The credit card quotas aren’t unknown at other retailers.
I KNOW. Transform all the advertising to cater to hip “urban youth” and watch the merchandize fly off the shelves.
This silly article appears to be a “below average Freeper” detector. Nothing in it is any surprise at all from a traditional retailer. Some people do well in this kind of establishment and others don’t. It’s ok.
Without paying for it!.....................
I once had a co-worker that had a night job at Sears.
He sold the then new, at that time, IBM clone computers to people, plus printers, monitors and floppies.
He made a goodly amount on commissions, until one day the manager moved him to sell SEWING MACHINES.
Seems he was making TOO MUCH MONEY.
He quit in disgust...............
And if people aren't buying what the company is peddling, is it the employees fault?
You don’t know anything about retailing, apparently.
Heh.
I think Dillards has their biggest sale of the entire year on January 1. It is an established thing, or so I have been told.
LMAO
Selling particular products.
I have some experience with this, being told to sell products to customers who clearly didn’t want them.
If the sales didn’t happen, you were threatened with being fired.
It was the reason I left my last job.
The biz went under not long after.
Not because I left, but because sales tactics like that were a sign of desperation.
And I saw the writing on the wall.
Not to mention I actually liked my customers and trying to suckered them into spending their money on something they didn’t want really pi$$ed me off.
“...pressured to get the store credit card.” Reminds me of getting pressures to get the useless covid vaccination. “You haven’t gotten it? And you pretend to care about people??”
I avoid Kohl's in particular because of the way they push those credit cards at the register.

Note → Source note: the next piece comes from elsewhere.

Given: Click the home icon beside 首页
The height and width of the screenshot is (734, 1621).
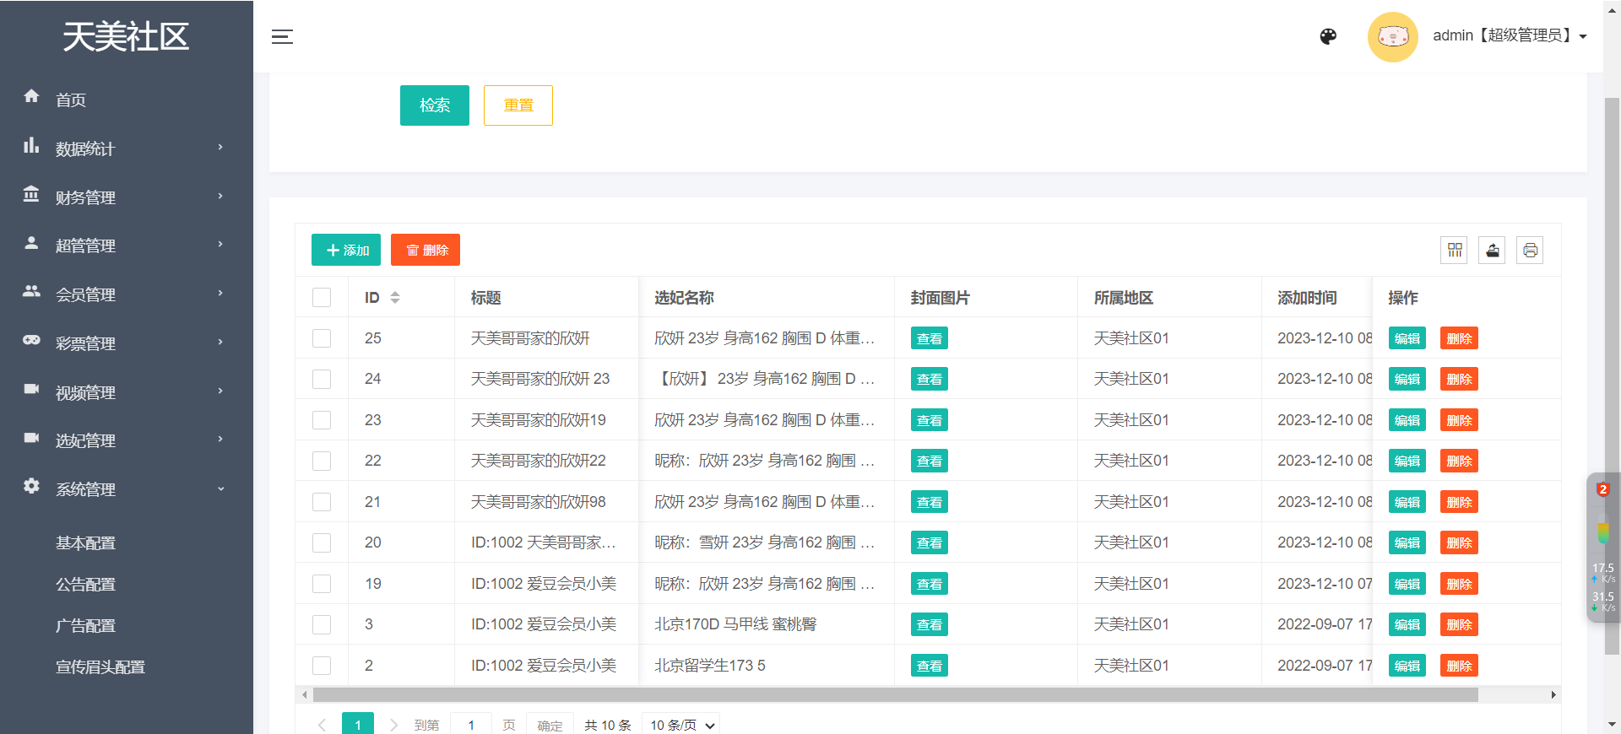Looking at the screenshot, I should pos(31,97).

If you make a sizable purchase, they guilt-trip you by saying you would save "X" amount of money on your current purchase by signing up for one and asking you why you would not want to save all this money on your purchase. Meanwhile you look in back of you and there are 10+ people in line waiting to check out and they are glaring at you because you are now the one holding up the line, arguing with the cashier about a credit card.
The registers themselves are a disaster. Each item requires about 20 keystrokes and the register spits out a four foot long paper receipt. I'm not kidding.
Good on you for leaving. I would’ve felt the same way...and done the same thing. Can’t abide that kind of tyranny.
My warning to Dillards. I don’t like pushy sales clerks. I will shop elsewhere.
I didn’t leave because I thought it tyrannical.
I left because I thought what my employer was requiring me to do was unethical.
They made their choice.
I made mine.
:-)
Not sure I know the mall, but I am very familiar with the FWB/Destin/Niceville area. Go there often.
I worked PT at a Toys R Us, mostly on the Babies R Us side and we had quotas on how many CC accounts we had to open and loyalty cards to get people to sign up for. And for example, on 4 a hour shift I was expected to open 2 CC accounts and sign up 4-6 loyalty cards. And if someone tried to open a CC account and got turned down, we didn’t get any credit for it. It was ridiculous.
Dillards was the only place in Memphis I could find a white broadcloth shirt with point collar and French cuffs in 16 1/2 x 35.